Research design and methods: Fura-2 calcium imaging was used to assess glucose responsivity in neurons isolated from the MAN and single-cell real-time reverse transcription PCR used to examine gene expression within glucose-responsive neurons. In vivo studies with local MAN perfusion of the glucoprivic agent, 2-deoxyglucose (2-DG), under normal and hypoglycemic conditions and also after MAN lesioning with ibotenic acid, were used to examine the functional role of MAN glucose sensors. In addition, retrograde neuronal tracer studies were used to examine reciprocal pathways between the MAN and the ventromedial hypothalamus (VMH).
Results: The MAN contains a population of glucose-sensing neurons (13.5%), which express glucokinase, and the selective urocortin 3 (UCN3) receptor CRH-R2, but not UCN3 itself. Lesioning the MAN suppressed, whereas 2-DG infusion amplified, the counterregulatory response to hyperinsulinemic hypoglycemia in vivo. However, 2-DG infusion to the MAN or VMH under normoglycemic conditions had no systemic effect.
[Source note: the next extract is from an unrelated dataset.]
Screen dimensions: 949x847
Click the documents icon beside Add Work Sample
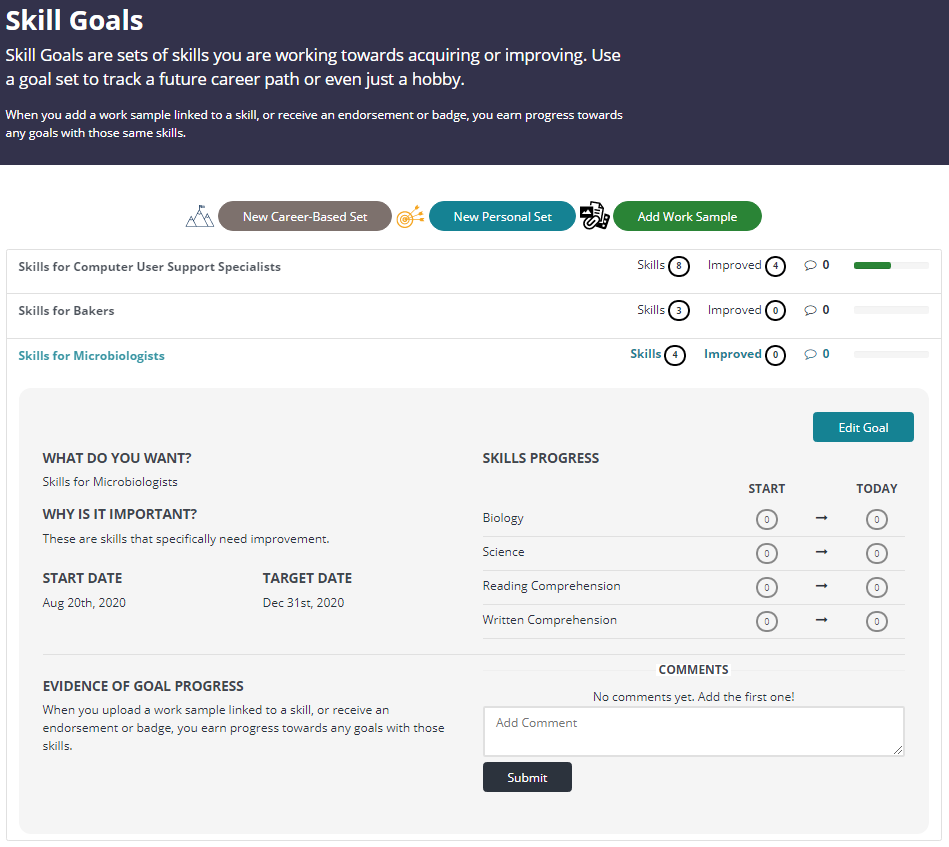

The VMH is innervated by UCN3 neurons that arise mainly from the MAN, and ∼1/3 of MAN UCN3 neurons are active during mild hypoglycemia.
Conclusions: The MAN represents a novel limbic glucose-sensing region that contains characteristic glucokinase-expressing glucose-sensing neurons that respond directly to manipulations of glucose availability both in vitro and in vivo. Moreover, UCN3 neurons may provide feedback inhibitory regulation of the counterregulatory response through actions within the VMH and the MAN.